A custom module gives you a new object. A custom function gives you new behavior. Teams reach for the wrong one constantly — adding a custom module when they need logic, or a Deluge function when they need data.
Custom Modules Are Nouns
If your business has an entity with its own lifecycle, attributes, and relationships — that’s a noun, that’s a module. Renewals. Subscriptions. Inventory items. Service tickets.
Test: can you draw a record of this thing on a 3x5 card with its own fields and history? It’s a module.
Custom Functions Are Verbs
If you have a behavior that runs against existing records — calculate, validate, transform, route — that’s a verb, that’s a function.
Test: does the work happen “to” something that already exists? It’s a function.
When Both Look Right
Sometimes you need a function that creates module records (e.g., a function that turns a closed deal into a project). That’s not a tie — it’s a function operating on a module. Build the module first, then the function.

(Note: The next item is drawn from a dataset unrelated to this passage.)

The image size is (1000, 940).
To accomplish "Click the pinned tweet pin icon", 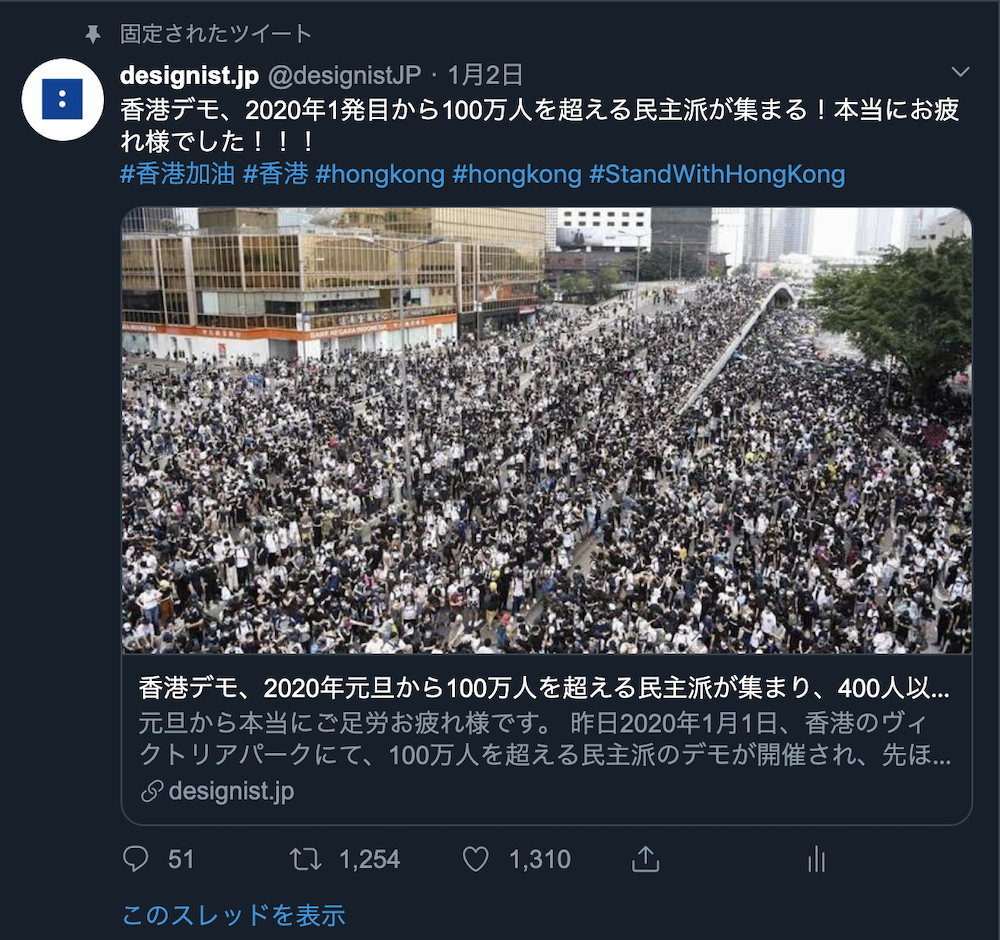I will click(x=93, y=34).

The “Just Use a Picklist” Test
Before adding a module, ask if the data could live as a picklist or related list on an existing record. A “Sales Region” custom module with three records is wasted complexity — it should be a global picklist.

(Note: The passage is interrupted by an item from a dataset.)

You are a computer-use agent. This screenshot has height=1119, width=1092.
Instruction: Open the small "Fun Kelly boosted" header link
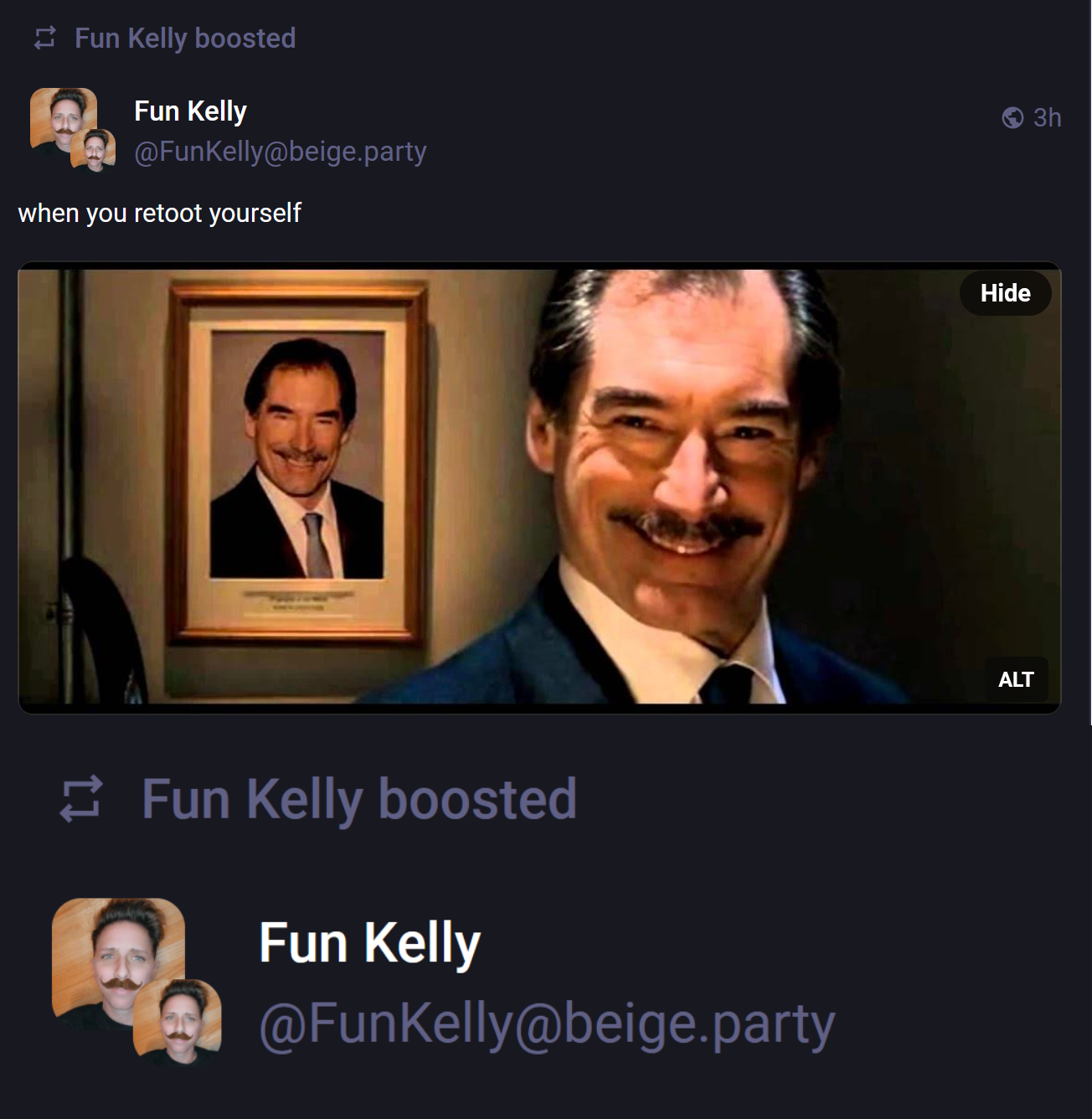tap(185, 39)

Custom module - 50+ rows, own lifecycle, own owners, reportable
Picklist - <50 stable values, no per-row metadata needed
Related list - lives in context of parent, no independent reporting
Custom Module Costs
Each custom module adds:
- Layout(s) to maintain.
- Permissions to manage per profile.
- API endpoints to monitor.
- A surface for schema rot.
Don’t add modules speculatively. The cost is real even when usage is low.
Custom Function Costs
Functions cost:
- Execution time against per-day quota.
- API calls against per-day quota.
- Maintenance debt as your schema evolves.
Don’t write a function for one-off data fixes. Use the bulk update UI or a one-time script.
A Worked Example
You’re tracking equipment serial numbers attached to customer accounts.
- New module “Equipment” with serial, model, install date, account lookup.
- Custom function: when a serial is added, validate it against the manufacturer’s API and stamp a warranty end date.
Module + function. Each does its part.
Anti-Pattern: The “Notes Module”
Don’t build a “Customer Notes” custom module. Use the native Notes feature. Don’t build a “Tasks” custom module. Use the native Tasks. Reach for custom modules only when nothing native fits.
What to Do This Week
- Inventory your custom modules. Mark each as Noun (justified) or Picklist-Equivalent (over-built).
- Inventory your custom functions. Mark each by quota usage.
- Retire one over-built module by collapsing it into a picklist or related list.
- Document the noun-vs-verb test in your team’s CRM playbook.